Ca²⁺-independent positive molecular inotropy for failing rabbit and human cardiac muscle by α-myosin motor gene transfer

• Published in: The FASEB journal Vol. 24; no. 2; pp. 415 - 424
• Main Authors: Herron, Todd J, Devaney, Eric, Mundada, Lakshmi, Arden, Erik, Day, Sharlene, Guerrero-Serna, Guadalupe, Turner, Immanuel, Westfall, Margaret, Metzger, Joseph M
• Format: Journal Article
• Language: English
• Published: United States The Federation of American Societies for Experimental Biology 01.02.2010
• Subjects: Animals; Calcium - metabolism; Cardiac Myosins - genetics; Cloning, Molecular; Disease Models, Animal; Gene Transfer Techniques; Humans; Myocardial Contraction - physiology; Myocardial Ischemia - physiopathology; Myocardium - metabolism; Myocytes, Cardiac - drug effects; Myocytes, Cardiac - physiology; Myosin Heavy Chains - genetics; Rabbits; Stimulation, Chemical; Ventricular Myosins - genetics
• ISSN: 0892-6638; 1530-6860
• DOI: 10.1096/fj.09-140566

Current inotropic therapies used to increase cardiac contractility of the failing heart center on increasing the amount of calcium available for contraction, but their long-term use is associated with increased mortality due to fatal arrhythmias. Thus, there is a need to develop and explore novel inotropic therapies that can act via calcium-independent mechanisms. The purpose of this study was to determine whether fast α-myosin molecular motor gene transfer can confer calcium-independent positive inotropy in slow β-myosin-dominant rabbit and human failing ventricular myocytes. To this end, we generated a recombinant adenovirus (AdMYH6) to deliver the full-length human α-myosin gene to adult rabbit and human cardiac myocytes in vitro. Fast α-myosin motor expression was determined by Western blotting and immunocytochemical analysis and confocal imaging. In experiments using electrically stimulated myocytes from ischemic failing hearts, AdMYH6 increased the contractile amplitude of failing human [23.9±7.8 nm (n=10) vs. AdMYH6 amplitude 78.4±16.5 nm (n=6)] and rabbit myocytes. The intracellular calcium transient amplitude was not altered.
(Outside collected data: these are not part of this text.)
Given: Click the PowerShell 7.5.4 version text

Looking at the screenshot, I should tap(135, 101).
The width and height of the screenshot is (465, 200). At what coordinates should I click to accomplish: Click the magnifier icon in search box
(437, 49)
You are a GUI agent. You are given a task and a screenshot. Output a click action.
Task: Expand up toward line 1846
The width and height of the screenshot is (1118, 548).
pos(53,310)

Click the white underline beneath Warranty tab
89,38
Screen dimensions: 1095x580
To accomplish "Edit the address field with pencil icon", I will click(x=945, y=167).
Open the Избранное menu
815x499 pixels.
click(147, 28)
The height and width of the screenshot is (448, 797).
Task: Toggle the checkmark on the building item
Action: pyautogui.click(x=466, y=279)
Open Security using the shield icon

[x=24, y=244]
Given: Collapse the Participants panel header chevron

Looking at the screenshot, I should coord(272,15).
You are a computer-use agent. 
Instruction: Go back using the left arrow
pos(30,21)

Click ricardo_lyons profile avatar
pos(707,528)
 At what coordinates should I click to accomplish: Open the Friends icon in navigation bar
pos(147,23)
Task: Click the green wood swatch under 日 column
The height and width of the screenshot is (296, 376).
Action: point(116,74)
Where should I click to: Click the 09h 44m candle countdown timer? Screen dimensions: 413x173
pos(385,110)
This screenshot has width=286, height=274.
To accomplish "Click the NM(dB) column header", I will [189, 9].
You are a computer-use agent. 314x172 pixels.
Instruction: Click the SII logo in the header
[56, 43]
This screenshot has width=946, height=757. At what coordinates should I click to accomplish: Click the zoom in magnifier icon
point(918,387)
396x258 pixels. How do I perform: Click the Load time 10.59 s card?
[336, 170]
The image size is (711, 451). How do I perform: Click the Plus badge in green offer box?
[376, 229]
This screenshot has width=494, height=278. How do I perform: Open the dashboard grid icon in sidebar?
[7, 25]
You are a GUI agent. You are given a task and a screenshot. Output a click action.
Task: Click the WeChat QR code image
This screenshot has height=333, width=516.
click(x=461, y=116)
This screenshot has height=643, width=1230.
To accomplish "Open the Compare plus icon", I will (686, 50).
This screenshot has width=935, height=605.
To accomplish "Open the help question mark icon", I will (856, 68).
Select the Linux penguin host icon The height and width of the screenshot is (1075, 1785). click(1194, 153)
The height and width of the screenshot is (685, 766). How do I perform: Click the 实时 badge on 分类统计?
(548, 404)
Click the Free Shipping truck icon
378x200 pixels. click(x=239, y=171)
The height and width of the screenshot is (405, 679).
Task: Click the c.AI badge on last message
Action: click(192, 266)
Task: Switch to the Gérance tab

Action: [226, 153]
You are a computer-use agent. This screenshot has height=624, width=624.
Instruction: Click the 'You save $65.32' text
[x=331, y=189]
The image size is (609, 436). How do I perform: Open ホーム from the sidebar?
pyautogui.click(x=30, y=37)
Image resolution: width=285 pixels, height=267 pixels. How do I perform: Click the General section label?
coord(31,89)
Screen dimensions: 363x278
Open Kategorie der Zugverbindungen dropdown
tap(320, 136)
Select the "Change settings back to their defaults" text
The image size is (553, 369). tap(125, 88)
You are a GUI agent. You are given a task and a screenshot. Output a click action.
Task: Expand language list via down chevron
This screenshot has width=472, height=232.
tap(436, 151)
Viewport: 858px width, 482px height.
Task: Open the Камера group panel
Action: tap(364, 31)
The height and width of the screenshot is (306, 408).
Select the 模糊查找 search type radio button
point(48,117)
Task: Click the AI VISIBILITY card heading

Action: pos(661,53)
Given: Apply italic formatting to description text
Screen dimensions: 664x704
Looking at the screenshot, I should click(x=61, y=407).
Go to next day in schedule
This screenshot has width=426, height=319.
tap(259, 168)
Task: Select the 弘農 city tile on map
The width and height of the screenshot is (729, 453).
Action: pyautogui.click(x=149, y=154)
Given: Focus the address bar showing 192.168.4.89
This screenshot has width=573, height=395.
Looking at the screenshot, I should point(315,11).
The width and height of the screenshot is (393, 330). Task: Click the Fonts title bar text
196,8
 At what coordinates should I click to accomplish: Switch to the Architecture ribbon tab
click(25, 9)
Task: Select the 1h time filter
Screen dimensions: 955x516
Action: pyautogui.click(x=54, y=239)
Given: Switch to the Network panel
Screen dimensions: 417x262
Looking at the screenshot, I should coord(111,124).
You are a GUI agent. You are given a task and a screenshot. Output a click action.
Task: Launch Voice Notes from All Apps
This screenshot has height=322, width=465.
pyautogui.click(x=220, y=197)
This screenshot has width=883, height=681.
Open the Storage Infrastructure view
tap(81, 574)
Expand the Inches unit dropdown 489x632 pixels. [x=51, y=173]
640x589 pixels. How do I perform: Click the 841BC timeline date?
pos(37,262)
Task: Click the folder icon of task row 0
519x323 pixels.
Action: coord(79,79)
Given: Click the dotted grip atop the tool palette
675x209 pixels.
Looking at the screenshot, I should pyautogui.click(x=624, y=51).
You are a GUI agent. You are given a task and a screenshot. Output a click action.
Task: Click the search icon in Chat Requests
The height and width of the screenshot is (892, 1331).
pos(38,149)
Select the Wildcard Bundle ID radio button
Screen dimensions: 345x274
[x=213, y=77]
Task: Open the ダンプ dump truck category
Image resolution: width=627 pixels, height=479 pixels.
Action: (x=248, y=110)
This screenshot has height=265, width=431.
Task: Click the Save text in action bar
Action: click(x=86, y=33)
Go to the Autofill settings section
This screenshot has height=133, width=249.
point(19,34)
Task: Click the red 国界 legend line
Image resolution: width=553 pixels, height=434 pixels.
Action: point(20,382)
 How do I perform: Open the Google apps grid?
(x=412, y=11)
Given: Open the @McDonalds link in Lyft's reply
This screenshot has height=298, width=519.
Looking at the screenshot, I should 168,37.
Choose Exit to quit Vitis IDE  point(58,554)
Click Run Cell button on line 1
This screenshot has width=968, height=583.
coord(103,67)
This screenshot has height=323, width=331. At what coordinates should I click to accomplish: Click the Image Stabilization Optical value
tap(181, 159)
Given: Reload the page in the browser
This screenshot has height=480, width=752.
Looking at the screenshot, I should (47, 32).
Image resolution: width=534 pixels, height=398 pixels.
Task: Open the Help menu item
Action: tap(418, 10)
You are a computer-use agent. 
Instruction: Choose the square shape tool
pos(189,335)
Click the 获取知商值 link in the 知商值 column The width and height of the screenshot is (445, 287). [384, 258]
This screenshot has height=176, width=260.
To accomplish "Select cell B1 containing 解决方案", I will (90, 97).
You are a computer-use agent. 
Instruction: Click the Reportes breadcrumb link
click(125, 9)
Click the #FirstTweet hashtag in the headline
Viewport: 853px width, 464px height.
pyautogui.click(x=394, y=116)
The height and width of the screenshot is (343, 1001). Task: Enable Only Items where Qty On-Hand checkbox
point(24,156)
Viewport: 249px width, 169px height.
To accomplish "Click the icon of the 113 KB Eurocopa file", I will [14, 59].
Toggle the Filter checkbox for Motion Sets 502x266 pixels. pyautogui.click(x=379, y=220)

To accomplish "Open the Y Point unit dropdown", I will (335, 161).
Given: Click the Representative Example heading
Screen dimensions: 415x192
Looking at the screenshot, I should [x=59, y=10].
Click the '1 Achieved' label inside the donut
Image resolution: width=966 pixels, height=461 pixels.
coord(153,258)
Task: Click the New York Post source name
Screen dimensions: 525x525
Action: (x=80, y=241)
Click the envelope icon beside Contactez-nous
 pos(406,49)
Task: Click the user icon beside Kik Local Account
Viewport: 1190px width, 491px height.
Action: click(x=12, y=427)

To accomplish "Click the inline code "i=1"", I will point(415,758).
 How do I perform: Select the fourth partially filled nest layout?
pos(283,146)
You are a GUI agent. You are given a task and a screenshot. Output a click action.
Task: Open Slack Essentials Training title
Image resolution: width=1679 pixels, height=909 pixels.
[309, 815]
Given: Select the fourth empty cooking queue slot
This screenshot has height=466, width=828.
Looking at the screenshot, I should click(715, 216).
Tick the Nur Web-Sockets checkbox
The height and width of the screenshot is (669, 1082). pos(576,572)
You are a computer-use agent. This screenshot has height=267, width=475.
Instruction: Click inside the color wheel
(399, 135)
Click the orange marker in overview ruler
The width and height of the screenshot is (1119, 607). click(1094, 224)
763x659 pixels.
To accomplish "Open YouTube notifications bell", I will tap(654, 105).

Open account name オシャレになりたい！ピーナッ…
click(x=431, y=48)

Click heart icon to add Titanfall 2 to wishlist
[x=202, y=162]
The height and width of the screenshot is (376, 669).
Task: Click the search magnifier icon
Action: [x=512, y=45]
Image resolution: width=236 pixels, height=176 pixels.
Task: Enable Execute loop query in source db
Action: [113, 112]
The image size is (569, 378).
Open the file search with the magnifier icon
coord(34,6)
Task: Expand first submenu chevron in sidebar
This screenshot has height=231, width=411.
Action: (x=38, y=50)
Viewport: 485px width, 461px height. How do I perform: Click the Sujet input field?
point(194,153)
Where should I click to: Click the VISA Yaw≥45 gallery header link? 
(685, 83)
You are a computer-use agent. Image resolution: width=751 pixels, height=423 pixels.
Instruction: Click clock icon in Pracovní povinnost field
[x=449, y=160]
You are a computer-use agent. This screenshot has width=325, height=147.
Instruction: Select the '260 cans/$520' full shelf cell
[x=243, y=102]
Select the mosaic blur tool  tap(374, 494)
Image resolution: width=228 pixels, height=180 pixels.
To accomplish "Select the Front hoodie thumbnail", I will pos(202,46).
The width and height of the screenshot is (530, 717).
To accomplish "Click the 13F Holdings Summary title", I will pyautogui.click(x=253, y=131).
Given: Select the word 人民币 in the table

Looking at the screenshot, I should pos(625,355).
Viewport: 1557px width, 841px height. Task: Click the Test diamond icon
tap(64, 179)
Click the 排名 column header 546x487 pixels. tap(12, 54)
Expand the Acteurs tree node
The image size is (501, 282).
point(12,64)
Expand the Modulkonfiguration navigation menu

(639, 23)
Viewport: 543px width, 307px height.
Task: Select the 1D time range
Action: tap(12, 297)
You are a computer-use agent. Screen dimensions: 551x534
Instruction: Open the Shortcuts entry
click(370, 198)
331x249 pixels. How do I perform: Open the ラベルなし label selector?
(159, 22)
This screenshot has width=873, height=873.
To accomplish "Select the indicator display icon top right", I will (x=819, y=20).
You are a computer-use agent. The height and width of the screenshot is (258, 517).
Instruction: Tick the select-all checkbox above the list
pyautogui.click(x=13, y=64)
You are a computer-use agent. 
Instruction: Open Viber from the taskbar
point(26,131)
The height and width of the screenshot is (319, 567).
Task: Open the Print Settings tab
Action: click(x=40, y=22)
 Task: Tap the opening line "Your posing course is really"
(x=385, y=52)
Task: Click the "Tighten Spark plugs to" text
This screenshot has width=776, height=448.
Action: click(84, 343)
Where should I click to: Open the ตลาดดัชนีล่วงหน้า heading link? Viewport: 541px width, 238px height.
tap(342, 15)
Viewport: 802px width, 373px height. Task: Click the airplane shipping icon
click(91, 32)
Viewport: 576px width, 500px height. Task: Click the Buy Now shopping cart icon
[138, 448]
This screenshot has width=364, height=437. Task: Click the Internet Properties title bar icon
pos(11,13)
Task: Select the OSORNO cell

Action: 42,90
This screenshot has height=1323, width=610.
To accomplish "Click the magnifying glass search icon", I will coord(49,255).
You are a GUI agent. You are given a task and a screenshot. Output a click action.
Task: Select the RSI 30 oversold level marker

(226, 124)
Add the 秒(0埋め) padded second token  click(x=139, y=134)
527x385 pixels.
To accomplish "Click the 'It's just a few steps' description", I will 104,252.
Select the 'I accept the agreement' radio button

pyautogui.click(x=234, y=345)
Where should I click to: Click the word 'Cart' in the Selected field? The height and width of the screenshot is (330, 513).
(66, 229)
Control experiments included the use of a green fluorescent protein or a β-myosin heavy chain adenovirus. Our data provide evidence for a novel form of calcium-independent positive inotropy in failing cardiac myocytes by fast α-myosin motor protein gene transfer.--Herron, T. J., Devaney, E., Mundada, L., Arden, E., Day, S., Guerrero-Serna, G., Turner, I., Westfall, M., Metzger, J. M. Ca²⁺-independent positive molecular inotropy for failing rabbit and human cardiac muscle by α-myosin motor gene transfer.